Come gestisce l’interazione con chi segue i social?
«Mi occupo di temi molto polarizzanti, su cui le persone normalmente sono totalmente d’accordo o totalmente in disaccordo. Questo tipo di attività è necessaria quando si ha uno scollamento tra la realtà dei fatti e la mentalità comune. Occorre quindi fare il cosiddetto debunking, cioè verificare l’attendibilità delle fonti e metterle in dubbio».
Qual è il confine tra attualità e storia?
«Il confine è dato dal modo in cui si affronta l’argomento: un discorso pubblico dovrebbe mettere a confronto passato e presente proprio per rendere intelligibile l’attualità. Nel momento in cui un politico americano parla di “ritorno al fascismo”, dobbiamo interrogarci su cosa si intenda con quel termine e attualizzare i richiami storici per inserirsi dentro un discorso che ha bisogno del passato per comprendere il presente».
Per lasciarci, come si dovrebbe muovere la nuova generazione di storici?
«Mi piacerebbe che si muovesse con confidenza, familiarità e competenza.

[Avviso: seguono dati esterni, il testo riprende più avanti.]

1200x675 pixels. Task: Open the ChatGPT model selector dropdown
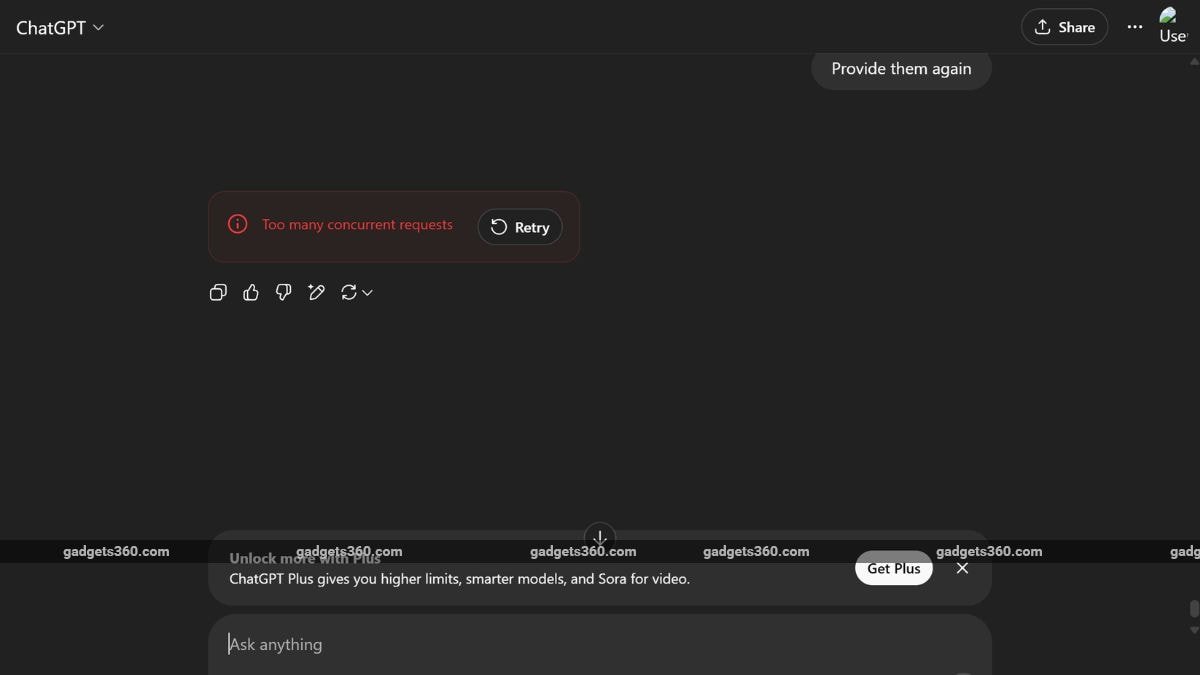[x=60, y=28]
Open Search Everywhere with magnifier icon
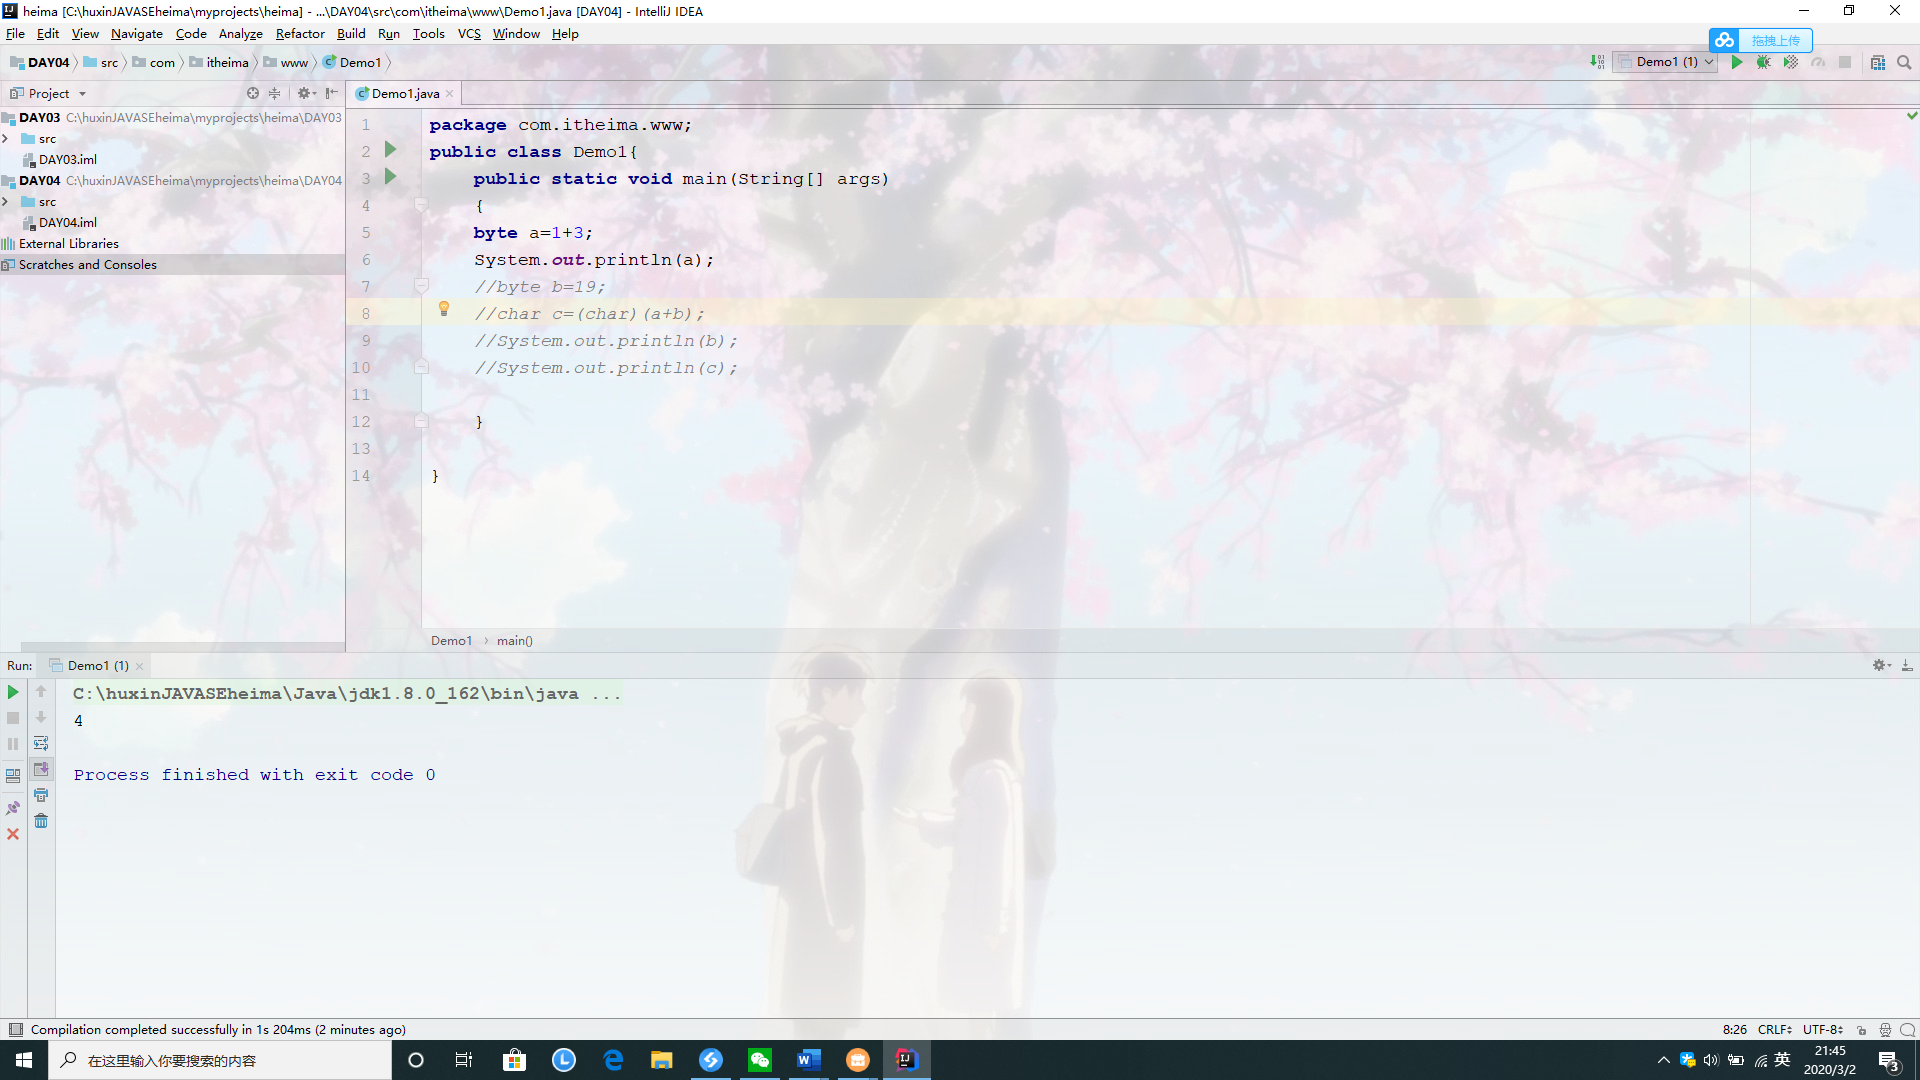The width and height of the screenshot is (1920, 1080). 1904,62
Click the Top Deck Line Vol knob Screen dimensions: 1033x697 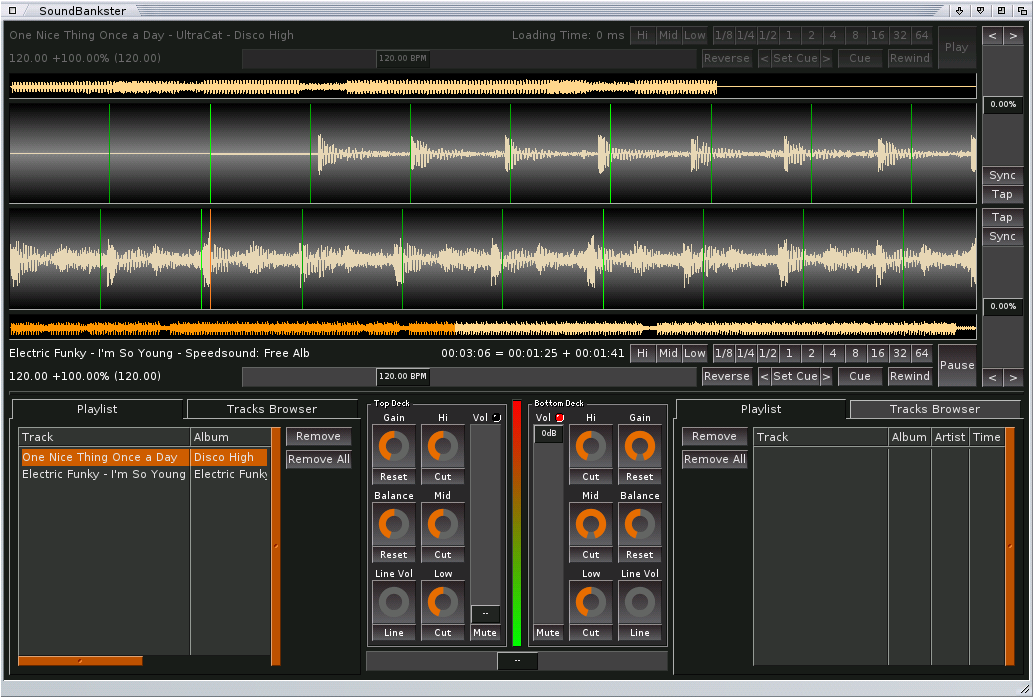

Sono tre definizioni che sono mancate alle generazioni che le hanno precedute. Il mondo accademico ha spesso abdicato al suo ruolo sociale pensando che il web non fosse il suo luogo. Ma precludersi la possibilità di esplorare la via online, l’”onlife”, è come non voler imparare una lingua straniera. Oggi non riesco ad immaginare uno storico che non conosca l’inglese, la stessa logica dovrebbe applicarsi al web».